“27” Sydney groans from behind me where she’s resting her arms on her legs and her head dropped between them. “27 times you opened that damn website since I was here," she says, slamming the computer I had opened with dozens of Roman Russo articles. I cringe rolling onto my back where I'm perched atop the bed. “What can I say to keep your friends close and your enemies closer”.
She rolls her eyes at me before getting up and throwing my closet open, “I could work with this” she mumbles. I narrow my eyes at her “And what do you think you're doing ?”I ask genuinely confused.
“Finding you an outfit,” she says, sparing a glance over her shoulder. “Why?” I ask, sounding as appalled as I feel. “Because. '' She responds as if that answers my question while continuing to rummage through my closet occasionally throwing a sweater or two over her shoulder.
“Because what exactly” I ask. “Look,” she says, finally turning around clutching a red dress. “You've been locking yourself up in this room since he came back to town, the only place you go to is to the library and then straight back here” She comes and sits down next to me, “ I understand he hurt you but he didn't break you babe and by sitting here all your doing is letting him win he wants you to be embarrassed and hide away, but if you go out with me tonight we can forget about him and may even find you someone else to take home” she adds with a slight smile and wink. As if my father would ever let me bring someone back here.

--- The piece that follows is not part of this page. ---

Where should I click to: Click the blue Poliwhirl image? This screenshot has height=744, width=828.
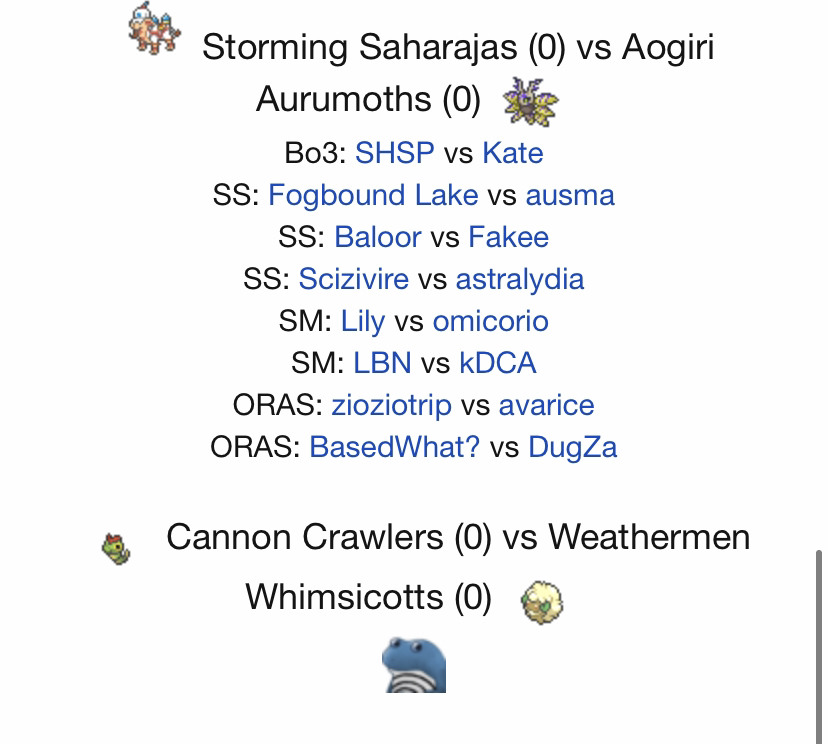(414, 665)
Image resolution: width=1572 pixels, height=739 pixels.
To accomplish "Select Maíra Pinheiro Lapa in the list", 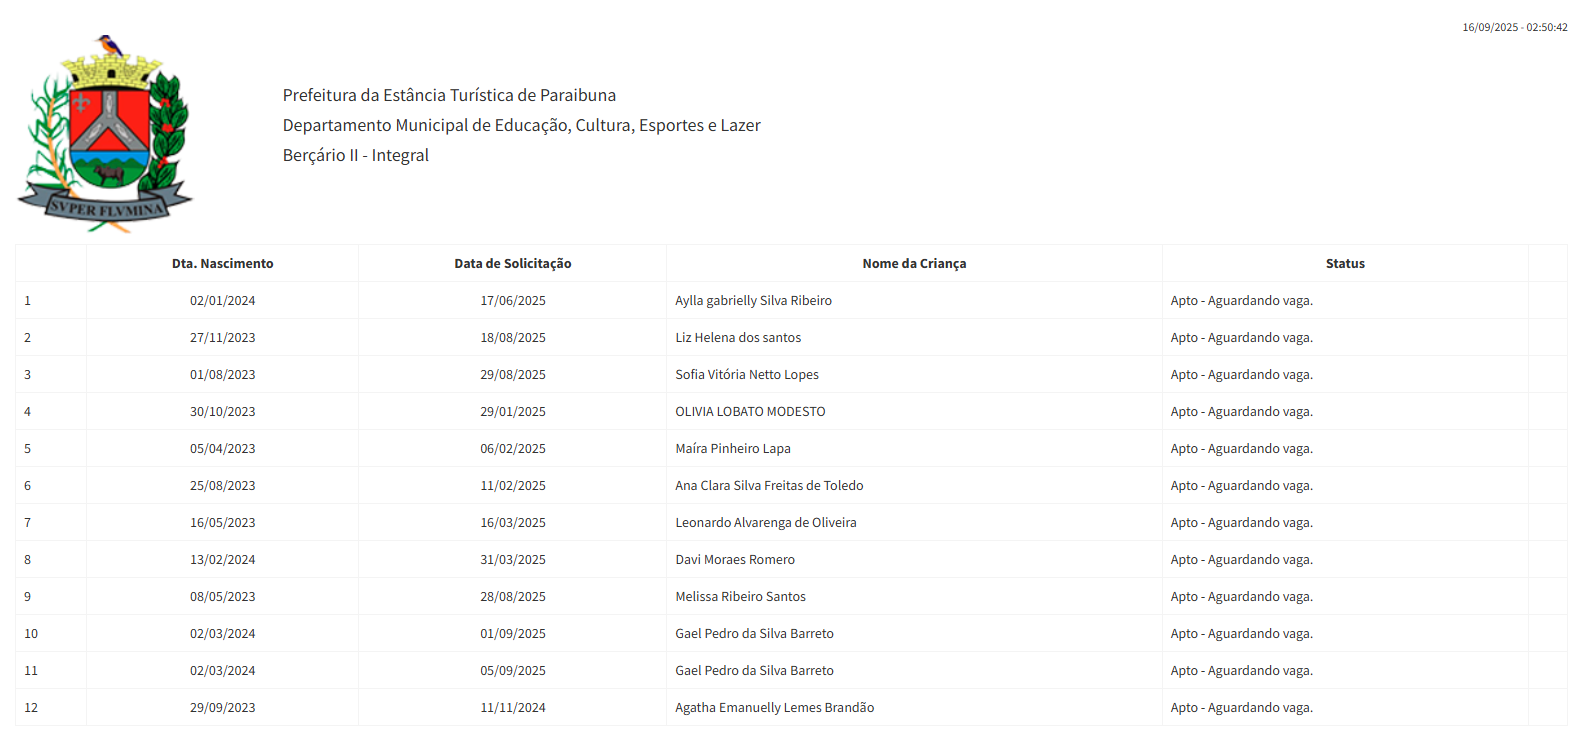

I sit up and stare at the dress she's holding, the one I was supposed to wear to my 18th birthday party which I never got the chance to. “Fine, but only because this dress deserves a proper going away party,” I say with a smile while standing up and looking at my best friend.
Sydney Carpenter we met when I sat on melted chocolate in the third grade and while everyone else pointed fingers and laughed at me she helped me clean the chocolate off and even licked her finger clean to prove it was indeed chocolate. We've been friends ever since, where I can be more introverted and quiet. She is everything but that, loud and outgoing Sydney is my best friend, and like a sister I never had I don't know where i would be without her. She helped me conquer my demons and brought out the true me everyone knows today. I owe her everything and I could never repay her if I tried.
A boom hits the wall and we know Casper has arrived.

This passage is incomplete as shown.